De especial interesse é a terceira parte do livro de Wilson, de título O impacto humano. Quando está em questão o dano causado à natureza pela atividade humana, lamentavelmente muita gente dá ouvidos a ideólogos, não a cientistas. É importante que cientistas como Wilson sejam mais conhecidos pelas pessoas, principalmente por aquelas que têm mais poder. O autor lembra que "a onda humana avançou sobre as últimas terras virgens como um manto supressor - paleoindígenas na América, polinésios no Pacífico, indonésios em Madagascar, marinheiros holandeses desembarcando em Maurício (para conhecer e extirpar o dodô) - e não foi restrita nem por um conhecimento da endemicidade nem por qualquer ética da conservação" (p. 272).
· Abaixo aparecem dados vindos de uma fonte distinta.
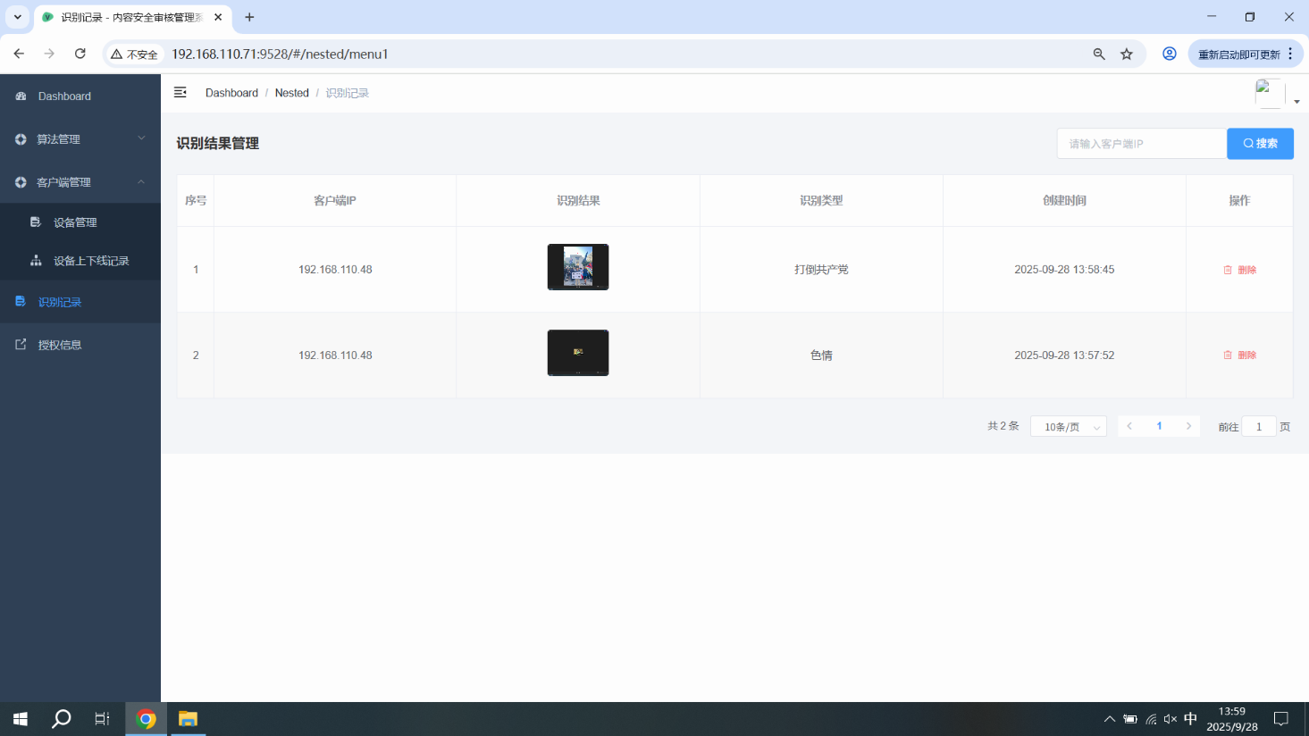Screen dimensions: 1309x736
Task: Delete the first record row
Action: tap(1240, 270)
Não devemos repetir os erros do passado.
Segundo Wilson, da pré-história aos dias de hoje, os quatro cavaleiros do apocalipse ambiental têm sido a caça desmesurada, a destruição de habitats, a introdução de animais exóticos e as doenças transmitidas por esses animais. Foi o sucesso demográfico humano que trouxe o mundo a esta crise ambiental. Os seres humanos são cem vezes mais numerosos do que qualquer outro animal terrestre de tamanho comparável. Usamos os recursos do planeta num grau que reduz drasticamente as condições da maioria das demais espécies. Daí a necessidade de uma política populacional.
Wilson propõe um plano básico para salvar e usar em perpetuidade o máximo possível da biodiversidade da Terra: recensear a fauna e a flora do mundo; criar riqueza biológica; promover o desenvolvimento sustentável; salvar o que resta; recuperar as terras selvagens. Os problemas ambientais são intrinsecamente éticos. Em relação a eles, o pensamento do filósofo Hans Jonas é esclarecedor. Este seu imperativo exige um comprometimento maior não só com as gerações atuais, mas também com as futuras: "Age de maneira tal que os efeitos de tua ação sejam compatíveis com a permanência de autêntica vida humana sobre a Terra; ou: age de maneira tal que os efeitos de tua ação não sejam destrutivos da possibilidade de autêntica vida humana futura na Terra. Ou, não ponhas em perigo as condições da continuidade indefinida da humanidade na Terra; ou: inclui na tua opção presente, como objeto também de teu querer, a futura integridade do homem".